» **What you need to do**
- A) Duplicate the part of the passage on the Western Australian wagering law from "Similarly, Heydon J" to "those races ([146]).".
- B) List every paragraph number in square brackets that the passage on the Western Australian wagering law cites, in the order each first appears.
- C) Resume the passage on the Western Australian wagering law after its last sentence.

Accordingly, they found that the section ‘answers the description of a discriminatory burden on interstate trade of a protectionist kind’ ([118]).

Similarly, Heydon J held that the practical operation of s 27D is to prohibit an out-of-state provider of wagering services using as an element of its services information about race fields generated by WA racing operators ([142]); and that the protectionist prohibition could not be saved by the discretion to create exemptions ([141], [144]; see also the joint judgment at [119]). For reasons similar to those in relation to s 24(1aa), Heydon J went on to reject WA’s arguments that s 27D(1) was valid because it was aimed at preserving the integrity of racing in WA ([145]) or because it ensured that persons who seek to utilise the horse and greyhound races conducted in WA for the purpose of a wagering business make a contribution to the persons who conduct those races ([146]).

Alleged inconsistency between Western Australian and Tasmanian legislation

The plaintiffs had also argued that s 27D(1) was invalid by reason of the alleged direct conflict between it and the authority given to Betfair by its licence under Tasmanian law. The Court found it unnecessary to consider this argument concerning inconsistency between laws of different states ([123]).

» **Provided material**
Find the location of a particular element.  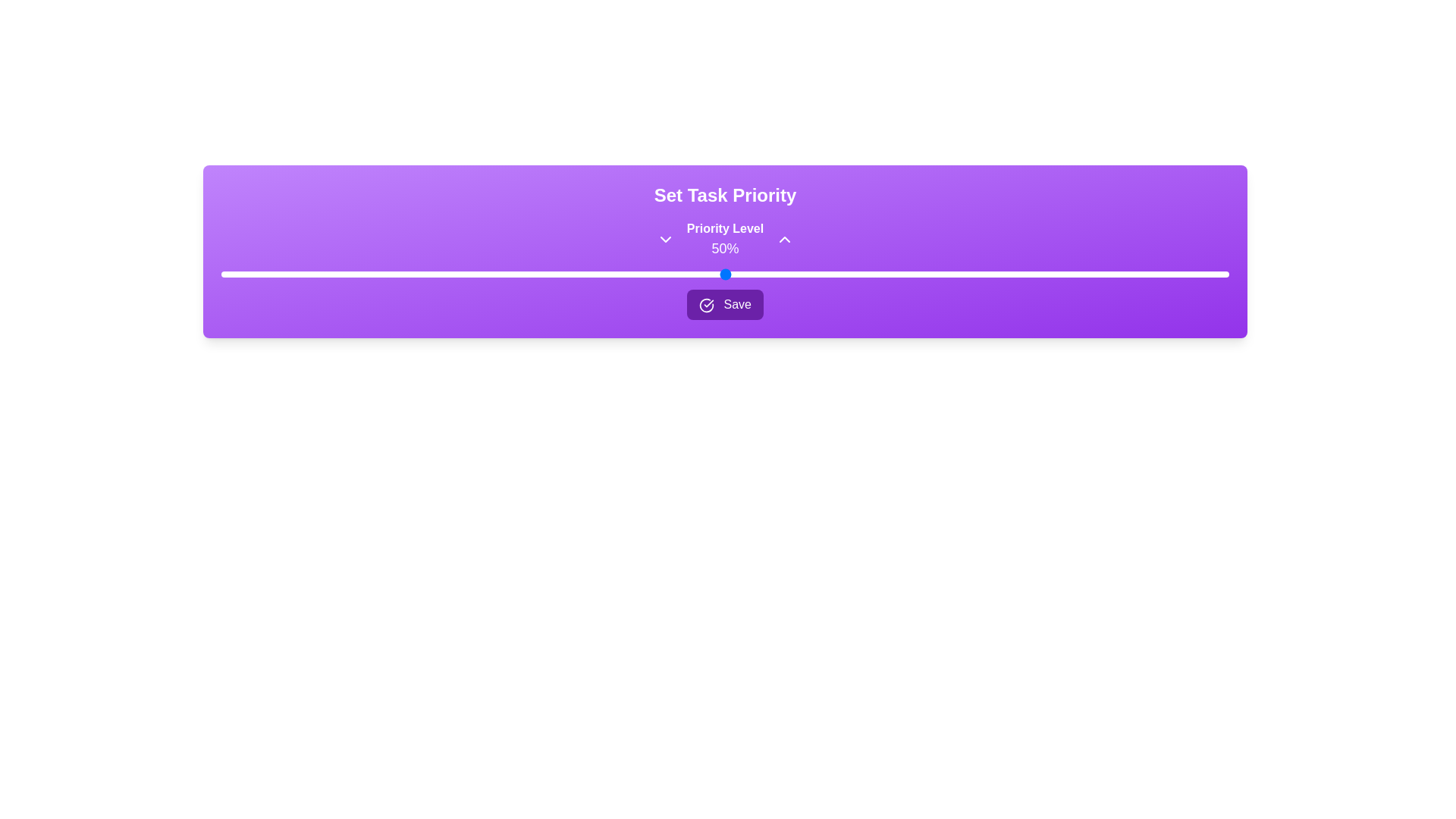

the priority level is located at coordinates (704, 275).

» **Expected outputs**
- A)
Similarly, Heydon J held that the practical operation of s 27D is to prohibit an out-of-state provider of wagering services using as an element of its services information about race fields generated by WA racing operators ([142]); and that the protectionist prohibition could not be saved by the discretion to create exemptions ([141], [144]; see also the joint judgment at [119]). For reasons similar to those in relation to s 24(1aa), Heydon J went on to reject WA’s arguments that s 27D(1) was valid because it was aimed at preserving the integrity of racing in WA ([145]) or because it ensured that persons who seek to utilise the horse and greyhound races conducted in WA for the purpose of a wagering business make a contribution to the persons who conduct those races ([146]).

- B) [118], [142], [141], [144], [119], [145], [146], [123]

- C)
AGS (David Lewis and Andrew Buckland from the Constitutional Litigation Unit) acted for the Commonwealth Attorney-General intervening, with the Solicitor-General David Bennett AO QC and Graeme Hill as counsel.

Text of the decision is available at:
http://www.austlii.edu.au/au/cases/cth/HCA/2008/11.html

 

KABLE PRINCIPLE REVISITED: STATE LAW RESTRICTING DISCLOSURE OF INFORMATION IN COURT PROCEEDINGS

Peter Prince David Bennett

Peter Prince Senior Lawyer
T 02 6253 7571 F 02 6253 7303
peter.prince@ags.gov.au

David Bennett QC Deputy Government Solicitor
T 02 6253 7063 F 02 6253 7303
david.bennett@ags.gov.au

The High Court has upheld the validity of WA legislation dealing with the circumstances in which information provided by the WA Commissioner of Police to the Supreme Court (for the purposes of the Court’s review of a decision by the Commissioner of Police) could be withheld from disclosure to the applicant for review where the Commissioner had identified the information as confidential.

Gypsy Jokers Motorcycle Club Inc v Commissioner of Police
High Court of Australia, 7 February 2008
[2008] HCA 4; (2008) 242 ALR 191

Background

Under Part 4 of the Corruption and Crime Commission Act 2003 (WA) (CCC Act) the WA Commissioner of Police can issue a ‘fortification removal notice’ in relation to premises which the Commissioner reasonably believes are heavily fortified and are habitually used as places of resort for organised crime. A fortification removal notice was issued by the Commissioner requiring that specified fortifications at the Gypsy Jokers’ club house be taken down.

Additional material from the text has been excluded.